5. La Casa del Rey Moro
La Casa del Rey Moro, despite never having housed a Moorish King and being built some time after the Moorish kingdom in Spain fell, does have a unique and important story to tell of Moorish rule of Ronda. The house sits above a water mine built in the 14th Century when Ronda was in the firing line between Moorish Granada and Christian Seville. As most besieged cities had water supplies targeted, the Moorish king of Ronda, Abell Mallek ordered a water mine to be cut directly into the gorge to be able to access water directly from the river below.
Nowadays, you can access the house, the gardens that were constructed in 1912 by the famous French landscape artist Jean Nicolas Forestier, as well as the 300 steps that lead down into the water mine which pass through a number of interesting rooms and chambers.
6. Alameda del Tajo
Located just North of the Puente Nuevo lies Alameda del tajo, a quant tree-lined park leading to balconies that offer breathtaking panoramic views across the gorge. I recommend any visitors heading to Ronda to make their way here with a book or just to enjoy people watching, as the park is frequented by locals and tourists alike.
7. Puerta de Almocábar
Built in the 13th Century, the Puerta de Almocábar is another remnant of Moorish Ronda. The colossal, impressive gates served as the entrance to the fortress walls that made the city almost impenetrable. Enjoy the views over Ronda by heading up the towers and wandering along the ramparts. Alongside the Puerta de Almocábar you can also find the Puerta de Carlos V, added in the 16th Century and featuring King Charles V’s House of Hasburg family crest.
8. Museo del Bandolero
In the 18th, 19th and 20th Centuries, the mountainous region that surrounds Ronda was famous for something quite unexpected: banditry. Aiming to explore and preserve this interesting history is the Museo del Bandolero, a unique museum covering banditry in Andalucía and specifically the Serranía of Ronda.
Amongst almost 1400 items, the museum includes original documents and press archives from the time, books, weapons, images, and paintings that will help you discover some of the famous bandits of the time, including the Tragabuches, the Tempranillo, Diego Corrientes and more.
9. Iglesia de Santa María la Mayor
On the site of the city’s original mosque now lies Ronda’s largest Church: Iglesia de Santa María la Mayor. Built between the 15th and 17th Centuries, the Church displays a myriad of styles, including Gothic columns and arches; a Renaissance cedar and walnut two-level Choir; and the mosque’s original mihrab, the structure that indicates the direction of the Kaaba in Mecca.

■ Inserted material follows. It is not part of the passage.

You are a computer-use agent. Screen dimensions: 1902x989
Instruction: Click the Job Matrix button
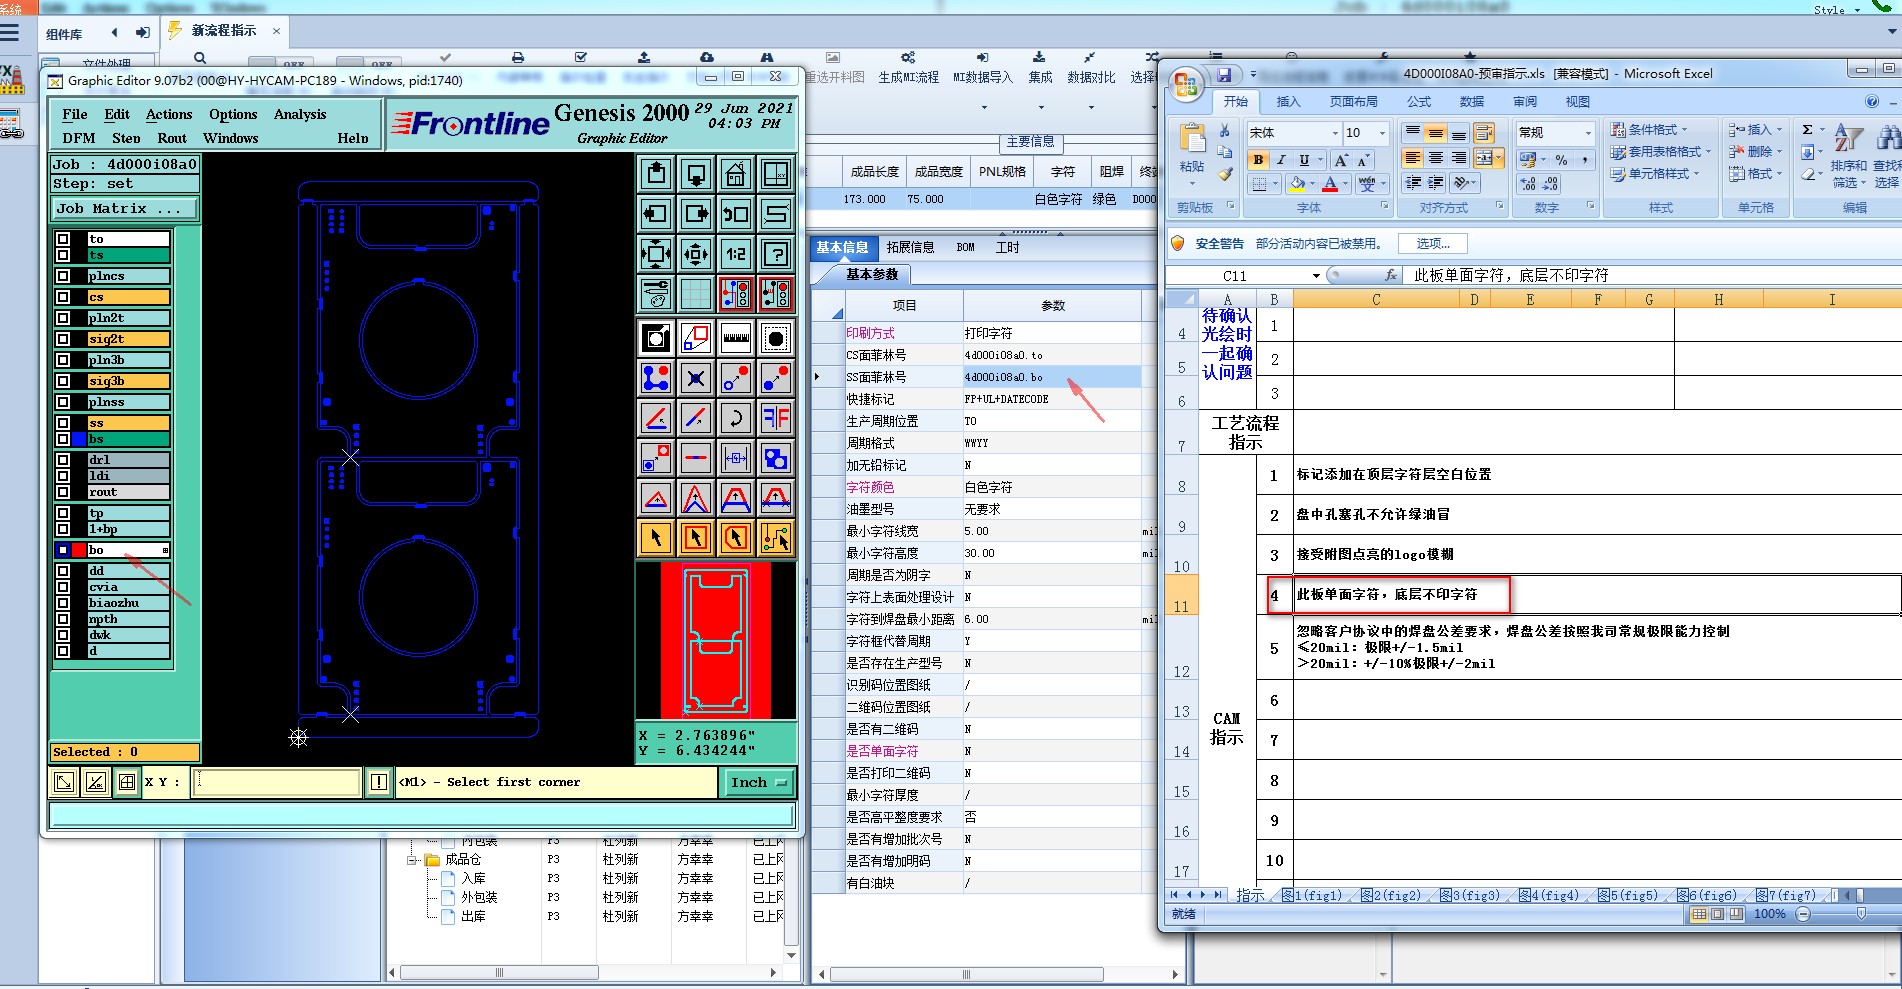coord(124,209)
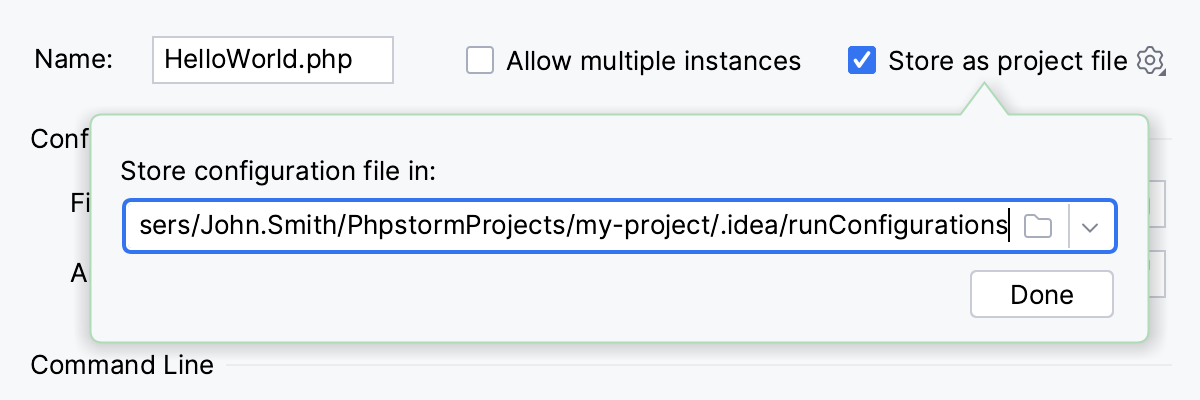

10. Setenil de las Bodegas
Ideally located just 18km and 30 minutes North of Ronda lies the quaint town of Setenil de Las Bodegas. Certainly worth a visit during your stay in Ronda, portions of the city are built directly into the rockface creating unique rooves and walls for many of the cafés and tapas restaurants located along the popular Calle Cueves de Sol and Calle Cuevas de la Sombra.
Bonus: Where to Stay in Ronda
For a luxurious stay in Ronda, the Parador de Ronda is the ultimate oasis in the heart of the city. Enviously located beside the Puente Nuevo in the historic Town Hall building, the hotel boasts bright, spacious rooms, luxurious gardens with a swimming pool, and most importantly offers breathtaking views across the El Tajo gorge.
For those looking for a cheaper stay, Camping El Sur is a popular and well-equipped campsite just 10-15 minutes south of the city centre, with plenty of space for camping, vans and motorhomes.